Australia’s Proposed Surveillance Laws Will Break the Trust Tech Depends On - DiabloD3
https://www.eff.org/deeplinks/2018/08/trust-us-were-secretly-working-foreign-government-how-australias-proposed-crypto
======
Intermernet
Apparently, this was overseen by the Department of Home Affairs. The recently
appointed PM of Australia (Scott Morrison) used to be the Minister for Home
Affairs. His new appointment to the role (Peter Dutton) was one of the primary
instigators in the recent power exchange (he actually wanted the top job for
himself, but lost the party vote).

Considering the history of both of these men, I predict a grim history for
Australia's privacy related laws. They're both staunchly pro-surveillance,
anti-immigration (to the point of racism) and, I suspect, _highly_ corrupt. I
know that last statement is accusative, but Peter Dutton is currently
embroiled in a situation where he released a French au pair and her partner
from immigration detention because (allegedly) her prospective employer's
second cousin lobbied the government to do so, and that family has donated
large amounts of funds to the party. Meanwhile, others are held in sub-human
conditions purely for trying to arrive in Australia as refugees, by boat.
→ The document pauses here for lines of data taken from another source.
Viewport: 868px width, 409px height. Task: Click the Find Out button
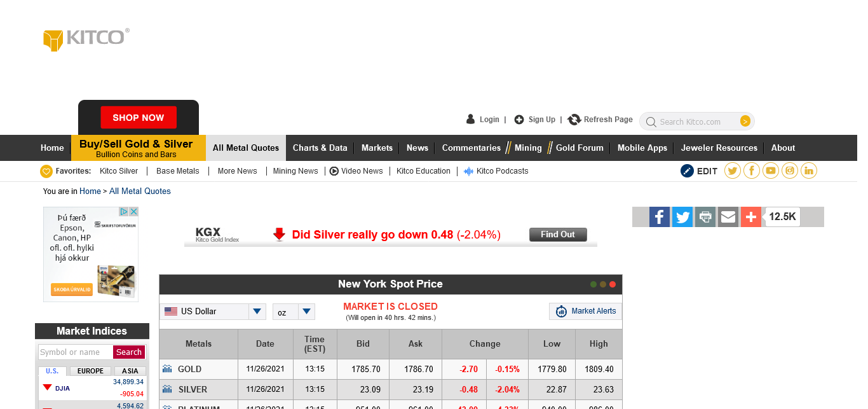[x=557, y=235]
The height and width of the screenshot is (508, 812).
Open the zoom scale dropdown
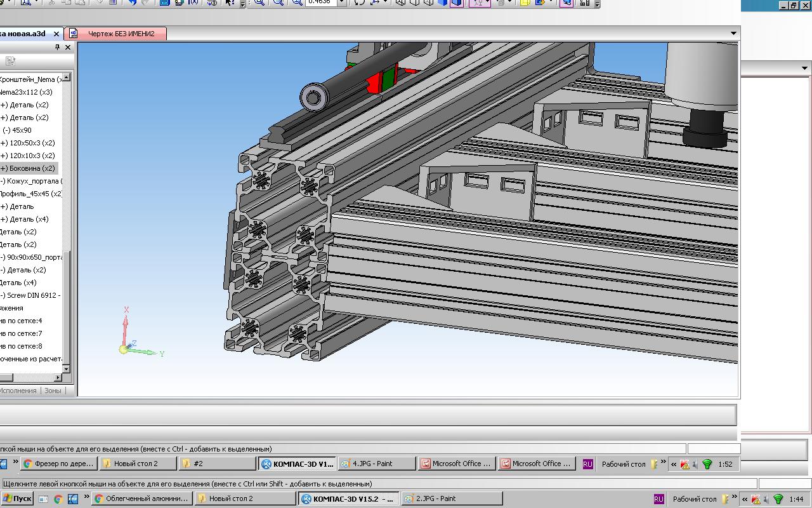[x=342, y=3]
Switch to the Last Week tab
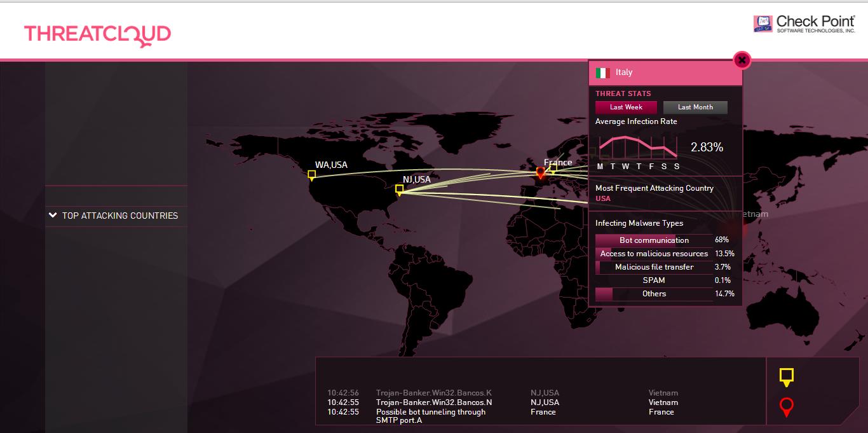This screenshot has height=433, width=868. [626, 107]
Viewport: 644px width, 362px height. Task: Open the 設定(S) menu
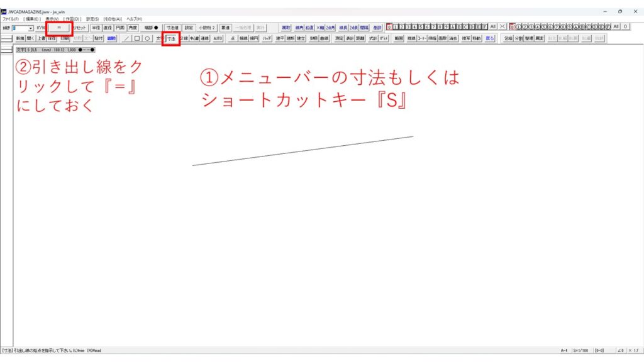92,19
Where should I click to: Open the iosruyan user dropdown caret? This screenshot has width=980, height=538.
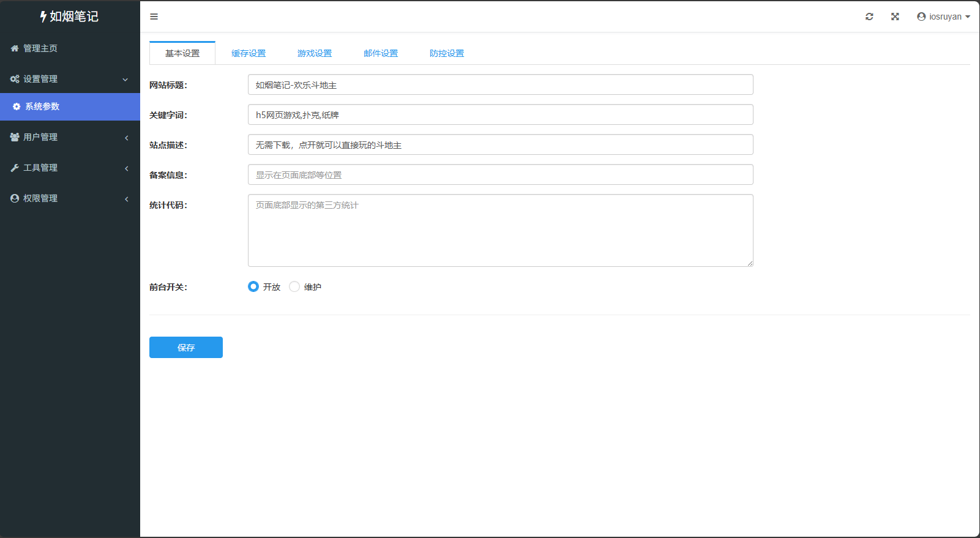pos(968,17)
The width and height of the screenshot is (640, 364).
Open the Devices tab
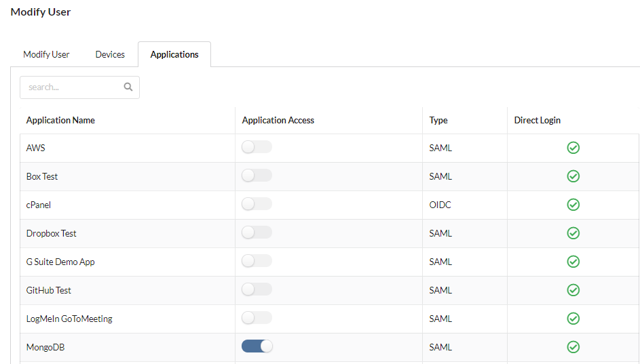tap(110, 54)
This
situation is unfolding right now, but I doubt there will be any fallout.

Australia's current leadership was not voted in by the population of the
country (as seems to be the trend for the last few years, no matter who you
voted for), and seems to be set on an anti-privacy, liberty-destroying,
nationalist agenda.

As an Australian, I'm incredibly embarrassed by all involved.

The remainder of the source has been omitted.